◆ 选文:
==========

#!/bin/bash
# GPU Operator 一键部署脚本
# 支持在Kubernetes集群中自动部署NVIDIA GPU Operator

set -e

# 颜色输出
RED='\033[0;31m'
GREEN='\033[0;32m'
YELLOW='\033[1;33m'
BLUE='\033[0;34m'
NC='\033[0m'

# 配置变量
GPU_OPERATOR_VERSION="v23.9.1"
HELM_CHART_VERSION="v23.9.1"
NAMESPACE="gpu-operator"
NFD_ENABLED="true"
MIG_STRATEGY="single"
TIME_SLICING_ENABLED="false"
DRIVER_VERSION="535.129.03"
CUDA_VERSION="12.2"

# 日志函数
log_info() {
    echo -e "${GREEN}[INFO]${NC} $1"
}

log_warn() {
    echo -e "${YELLOW}[WARN]${NC} $1"
}

log_error() {
    echo -e "${RED}[ERROR]${NC} $1"
}

log_debug() {
    echo -e "${BLUE}[DEBUG]${NC} $1"
}

# 检查命令是否存在
check_command() {
    if ! command -v $1 &> /dev/null; then
        log_error "命令 $1 未找到，请先安装"
        return 1
    fi
}

# 检查先决条件
check_prerequisites() {
    log_info "检查部署先决条件..."
    
    # 检查必要命令
    check_command kubectl
    check_command helm
    
    # 检查Kubernetes连接
    if ! kubectl cluster-info &> /dev/null; then
        log_error "无法连接到Kubernetes集群"
        return 1
    fi
    
    # 检查Kubernetes版本
    local k8s_version=$(kubectl version --short --client | grep -oE 'v[0-9]+\.[0-9]+' | head -1)
    log_info "Kubernetes版本: $k8s_version"
    
    # 检查GPU节点
    local gpu_nodes=$(kubectl get nodes -l feature.node.kubernetes.io/pci-0300_10de.present=true --no-headers 2>/dev/null | wc -l || echo "0")
    if [[ $gpu_nodes -eq 0 ]]; then
        log_warn "未检测到GPU节点，请确保集群中有GPU节点"
    else
        log_info "检测到 $gpu_nodes 个GPU节点"
    fi
    
    log_info "✅ 先决条件检查完成"
}

# 安装Node Feature Discovery (NFD)
install_nfd() {
    if [[ "$NFD_ENABLED" != "true" ]]; then
        log_info "跳过NFD安装"
        return 0
    fi
    
    log_info "安装Node Feature Discovery..."

==========

◆ 所给材料:
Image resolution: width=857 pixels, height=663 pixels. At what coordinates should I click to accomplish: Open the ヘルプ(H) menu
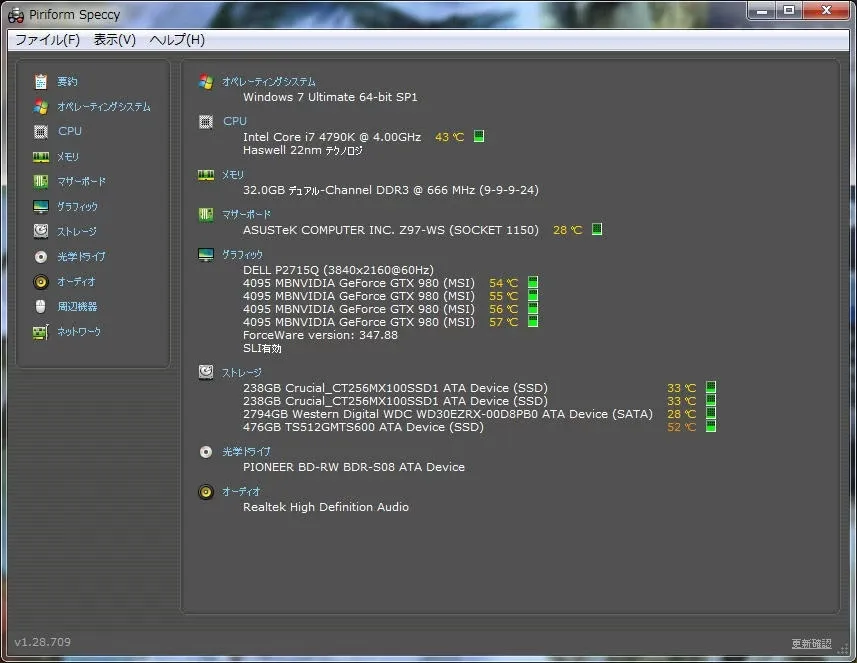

==========

◆ 任务说明: 列出选文中"# 日志函数"注释下定义的全部函数，并写出每个函数输出的方括号标签。

◆ 作答内容:
log_info：[INFO]
log_warn：[WARN]
log_error：[ERROR]
log_debug：[DEBUG]